文書抜粋 →
================================

それ、言いたいだけでしょ。まあ、緊縮財政に比べたら随分と前向きな言葉に思えるかもね。
うん!だって私たちの所得を増やす政策なんでしょ~?
財政出動の目的は『税金や国債などの財政資金を公共事業などに投資することによって公的需要・総需要を増加させ、国内総生産(GDP)や民間消費などの増加促進を図ること』だよ。
急に改まった難しい言い方したけど、結果として私たちの所得が増えるって事よね!
そうだね。そら美ちゃんは、財政出動って言ったら、どんな政策があると思う?
うーんと・・・何だろう?あ、給付金とか?
うん、それもそうだね。でも、それだと半分くらいしか目的を達成できないね。
目的?私たちの所得を増やすことが目的じゃないの?
正確に言えば、それは目的と言うよりはむしろ手段かな。一番の目的は「国民みんなにお金を使ってもらうこと」だよ。
あ!そっか。貯蓄に回ったら意味ないもんね。
そう。国民の所得を増やし、支出(消費)させる事が目的。だから、給付金だけでは目的を達成できない可能性がある。
そっかぁ。じゃあ、どうすればいいの?
そうするには支出(消費)に繋がる政策が必要になるね。
そんな都合のいい政策ってあるの?
もちろんあるよ。例えばエコカー減税。エコカー減税は、車を購入した際に利用できる制度だからね。
なるほど!必ず消費行動が伴うんだね!
そう。だから効果が高いんだ。
給付金も嬉しいけど、消費をした人が得をするってのは、確かに理にかなった手法だね!
そうだね。しかし、これはあくまで車を買う財力のある人しか利用できない制度。
確かに、車って高い買い物だもんね。
そう。本当に困っている所得の低い人には何のメリットもない制度とも言える。
他にはないの?
住宅ローン減税もあるけど、これもマイホームを買えるだけの収入がある人しか利用できないね。
私にはマイホームなんか買えません・・・。

================================

行データ →
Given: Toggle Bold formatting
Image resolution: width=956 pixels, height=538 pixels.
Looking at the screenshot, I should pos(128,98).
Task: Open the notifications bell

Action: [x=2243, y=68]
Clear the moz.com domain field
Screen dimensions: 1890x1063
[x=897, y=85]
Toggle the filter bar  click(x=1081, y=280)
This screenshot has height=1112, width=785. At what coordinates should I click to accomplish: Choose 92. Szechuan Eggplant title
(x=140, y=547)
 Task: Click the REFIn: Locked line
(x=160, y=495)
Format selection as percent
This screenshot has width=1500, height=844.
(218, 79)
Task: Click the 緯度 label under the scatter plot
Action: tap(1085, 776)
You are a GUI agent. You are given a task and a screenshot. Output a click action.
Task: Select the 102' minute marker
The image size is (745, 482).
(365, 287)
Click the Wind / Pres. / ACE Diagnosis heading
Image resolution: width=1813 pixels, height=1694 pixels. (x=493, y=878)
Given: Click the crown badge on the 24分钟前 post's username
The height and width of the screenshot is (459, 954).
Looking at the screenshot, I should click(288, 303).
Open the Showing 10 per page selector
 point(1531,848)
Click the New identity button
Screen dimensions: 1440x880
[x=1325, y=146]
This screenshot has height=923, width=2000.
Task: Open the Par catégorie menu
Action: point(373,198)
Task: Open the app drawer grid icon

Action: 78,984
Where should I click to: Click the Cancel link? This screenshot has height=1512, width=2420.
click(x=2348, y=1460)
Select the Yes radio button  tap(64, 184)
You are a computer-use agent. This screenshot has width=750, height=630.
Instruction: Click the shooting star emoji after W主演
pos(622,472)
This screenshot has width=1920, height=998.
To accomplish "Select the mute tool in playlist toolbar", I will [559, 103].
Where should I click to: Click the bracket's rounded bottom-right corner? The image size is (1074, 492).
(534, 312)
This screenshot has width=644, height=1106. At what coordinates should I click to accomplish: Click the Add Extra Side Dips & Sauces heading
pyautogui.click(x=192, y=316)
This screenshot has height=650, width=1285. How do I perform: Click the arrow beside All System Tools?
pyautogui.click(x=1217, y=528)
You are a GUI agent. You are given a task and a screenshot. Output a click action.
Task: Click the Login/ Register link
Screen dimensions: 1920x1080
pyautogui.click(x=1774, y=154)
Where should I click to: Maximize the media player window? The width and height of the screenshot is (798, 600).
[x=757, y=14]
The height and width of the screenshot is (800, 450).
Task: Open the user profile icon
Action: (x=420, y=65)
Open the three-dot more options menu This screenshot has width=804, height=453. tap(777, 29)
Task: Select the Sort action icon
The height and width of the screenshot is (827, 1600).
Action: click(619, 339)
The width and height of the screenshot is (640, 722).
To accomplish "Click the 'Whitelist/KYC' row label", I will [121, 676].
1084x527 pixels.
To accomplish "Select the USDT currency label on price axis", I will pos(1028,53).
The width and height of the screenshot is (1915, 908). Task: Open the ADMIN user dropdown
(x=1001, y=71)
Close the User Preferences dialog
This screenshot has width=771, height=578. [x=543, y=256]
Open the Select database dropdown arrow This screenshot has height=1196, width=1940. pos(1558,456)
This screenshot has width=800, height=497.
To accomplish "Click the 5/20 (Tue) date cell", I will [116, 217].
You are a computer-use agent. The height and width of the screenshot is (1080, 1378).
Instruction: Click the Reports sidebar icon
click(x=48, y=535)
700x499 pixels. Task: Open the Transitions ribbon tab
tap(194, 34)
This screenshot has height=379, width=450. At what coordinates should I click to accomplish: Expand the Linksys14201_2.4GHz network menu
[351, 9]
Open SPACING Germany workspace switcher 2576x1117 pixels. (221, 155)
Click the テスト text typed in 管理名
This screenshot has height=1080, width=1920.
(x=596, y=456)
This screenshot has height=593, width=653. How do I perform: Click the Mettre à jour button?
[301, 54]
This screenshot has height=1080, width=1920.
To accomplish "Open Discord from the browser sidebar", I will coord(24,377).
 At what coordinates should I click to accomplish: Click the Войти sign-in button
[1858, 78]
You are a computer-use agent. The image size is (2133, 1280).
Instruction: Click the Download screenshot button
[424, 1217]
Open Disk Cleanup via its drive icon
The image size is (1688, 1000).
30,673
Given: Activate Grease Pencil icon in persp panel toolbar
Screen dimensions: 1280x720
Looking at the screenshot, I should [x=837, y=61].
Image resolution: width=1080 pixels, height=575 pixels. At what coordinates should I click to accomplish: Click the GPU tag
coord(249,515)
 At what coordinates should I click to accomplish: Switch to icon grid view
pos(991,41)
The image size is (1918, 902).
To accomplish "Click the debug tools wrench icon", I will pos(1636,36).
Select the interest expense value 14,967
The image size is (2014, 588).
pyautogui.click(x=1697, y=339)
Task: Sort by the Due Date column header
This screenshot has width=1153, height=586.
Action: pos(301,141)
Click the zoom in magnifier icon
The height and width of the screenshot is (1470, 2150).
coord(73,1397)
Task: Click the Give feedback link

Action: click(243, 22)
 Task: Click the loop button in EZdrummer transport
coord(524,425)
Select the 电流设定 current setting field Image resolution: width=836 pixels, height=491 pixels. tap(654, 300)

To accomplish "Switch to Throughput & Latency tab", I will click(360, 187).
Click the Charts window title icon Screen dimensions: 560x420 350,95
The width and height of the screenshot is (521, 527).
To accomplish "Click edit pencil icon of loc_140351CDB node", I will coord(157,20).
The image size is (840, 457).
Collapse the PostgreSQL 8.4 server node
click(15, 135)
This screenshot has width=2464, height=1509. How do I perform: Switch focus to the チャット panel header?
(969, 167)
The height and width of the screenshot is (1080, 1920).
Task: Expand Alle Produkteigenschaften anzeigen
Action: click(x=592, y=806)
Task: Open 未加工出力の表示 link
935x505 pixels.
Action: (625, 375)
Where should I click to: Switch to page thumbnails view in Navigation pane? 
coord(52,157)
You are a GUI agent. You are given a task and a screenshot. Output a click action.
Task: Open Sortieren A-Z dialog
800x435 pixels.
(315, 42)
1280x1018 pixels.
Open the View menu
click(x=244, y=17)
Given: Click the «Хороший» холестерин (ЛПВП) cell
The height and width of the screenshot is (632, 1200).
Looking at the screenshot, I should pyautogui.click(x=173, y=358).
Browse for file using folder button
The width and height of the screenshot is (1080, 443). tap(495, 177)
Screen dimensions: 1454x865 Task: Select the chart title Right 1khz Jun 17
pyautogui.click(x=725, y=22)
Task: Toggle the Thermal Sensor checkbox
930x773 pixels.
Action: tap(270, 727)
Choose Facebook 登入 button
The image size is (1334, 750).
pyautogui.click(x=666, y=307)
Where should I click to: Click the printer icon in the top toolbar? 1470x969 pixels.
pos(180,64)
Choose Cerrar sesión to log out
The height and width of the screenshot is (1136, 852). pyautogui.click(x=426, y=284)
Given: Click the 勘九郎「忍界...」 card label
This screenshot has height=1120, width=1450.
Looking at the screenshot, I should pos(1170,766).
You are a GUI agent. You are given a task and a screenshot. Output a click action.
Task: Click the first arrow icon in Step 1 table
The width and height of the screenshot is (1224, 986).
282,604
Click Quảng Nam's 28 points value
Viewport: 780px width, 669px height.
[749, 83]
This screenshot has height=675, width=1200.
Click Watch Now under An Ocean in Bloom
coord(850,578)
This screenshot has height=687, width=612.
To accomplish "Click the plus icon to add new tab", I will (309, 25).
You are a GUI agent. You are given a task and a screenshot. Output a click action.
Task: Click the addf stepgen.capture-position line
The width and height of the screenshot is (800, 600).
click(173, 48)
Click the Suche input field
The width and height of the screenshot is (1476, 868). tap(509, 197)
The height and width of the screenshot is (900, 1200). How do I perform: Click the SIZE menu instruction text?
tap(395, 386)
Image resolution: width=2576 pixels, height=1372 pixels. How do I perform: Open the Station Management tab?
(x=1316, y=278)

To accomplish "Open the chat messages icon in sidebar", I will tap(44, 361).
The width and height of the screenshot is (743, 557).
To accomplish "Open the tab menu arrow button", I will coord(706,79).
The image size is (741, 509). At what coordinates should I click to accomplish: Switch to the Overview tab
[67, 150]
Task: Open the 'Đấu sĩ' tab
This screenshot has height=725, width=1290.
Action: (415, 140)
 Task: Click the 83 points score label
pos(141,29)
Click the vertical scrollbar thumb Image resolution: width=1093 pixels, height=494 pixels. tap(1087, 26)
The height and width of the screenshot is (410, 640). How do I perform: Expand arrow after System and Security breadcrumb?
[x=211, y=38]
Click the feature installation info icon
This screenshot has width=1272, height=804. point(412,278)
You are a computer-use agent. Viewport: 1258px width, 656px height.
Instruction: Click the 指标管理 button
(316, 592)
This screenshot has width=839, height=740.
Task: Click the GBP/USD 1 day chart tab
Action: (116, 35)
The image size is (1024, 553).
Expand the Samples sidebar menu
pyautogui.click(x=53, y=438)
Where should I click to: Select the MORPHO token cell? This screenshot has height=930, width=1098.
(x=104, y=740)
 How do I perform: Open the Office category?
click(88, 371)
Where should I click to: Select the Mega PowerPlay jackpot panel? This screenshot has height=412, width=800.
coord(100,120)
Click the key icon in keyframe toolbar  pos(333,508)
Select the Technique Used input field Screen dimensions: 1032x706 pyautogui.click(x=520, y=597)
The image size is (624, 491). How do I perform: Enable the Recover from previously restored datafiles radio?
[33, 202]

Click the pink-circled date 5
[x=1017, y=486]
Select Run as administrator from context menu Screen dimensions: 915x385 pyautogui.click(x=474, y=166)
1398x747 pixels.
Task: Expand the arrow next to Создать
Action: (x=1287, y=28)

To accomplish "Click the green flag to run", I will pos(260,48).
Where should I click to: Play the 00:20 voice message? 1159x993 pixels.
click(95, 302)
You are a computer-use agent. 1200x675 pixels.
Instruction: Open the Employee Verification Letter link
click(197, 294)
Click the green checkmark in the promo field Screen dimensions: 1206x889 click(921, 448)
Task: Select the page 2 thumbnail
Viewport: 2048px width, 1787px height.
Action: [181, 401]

================================

課題一覧 →
a - 財政出動をめぐる会話では、財政出動の一番の目的は何だと述べられていますか。
b - 財政出動をめぐる会話の「うん!だって私たちの所得を増やす政策なんでしょ~?」から「そうするには支出(消費)に繋がる政策が必要になるね。」までを、両端の語句も含めて一字一句そのまま書き写しなさい。

完成した演習 →
a - 国民みんなにお金を使ってもらうことです。

b -
うん!だって私たちの所得を増やす政策なんでしょ~?
財政出動の目的は『税金や国債などの財政資金を公共事業などに投資することによって公的需要・総需要を増加させ、国内総生産(GDP)や民間消費などの増加促進を図ること』だよ。
急に改まった難しい言い方したけど、結果として私たちの所得が増えるって事よね!
そうだね。そら美ちゃんは、財政出動って言ったら、どんな政策があると思う?
うーんと・・・何だろう?あ、給付金とか?
うん、それもそうだね。でも、それだと半分くらいしか目的を達成できないね。
目的?私たちの所得を増やすことが目的じゃないの?
正確に言えば、それは目的と言うよりはむしろ手段かな。一番の目的は「国民みんなにお金を使ってもらうこと」だよ。
あ!そっか。貯蓄に回ったら意味ないもんね。
そう。国民の所得を増やし、支出(消費)させる事が目的。だから、給付金だけでは目的を達成できない可能性がある。
そっかぁ。じゃあ、どうすればいいの?
そうするには支出(消費)に繋がる政策が必要になるね。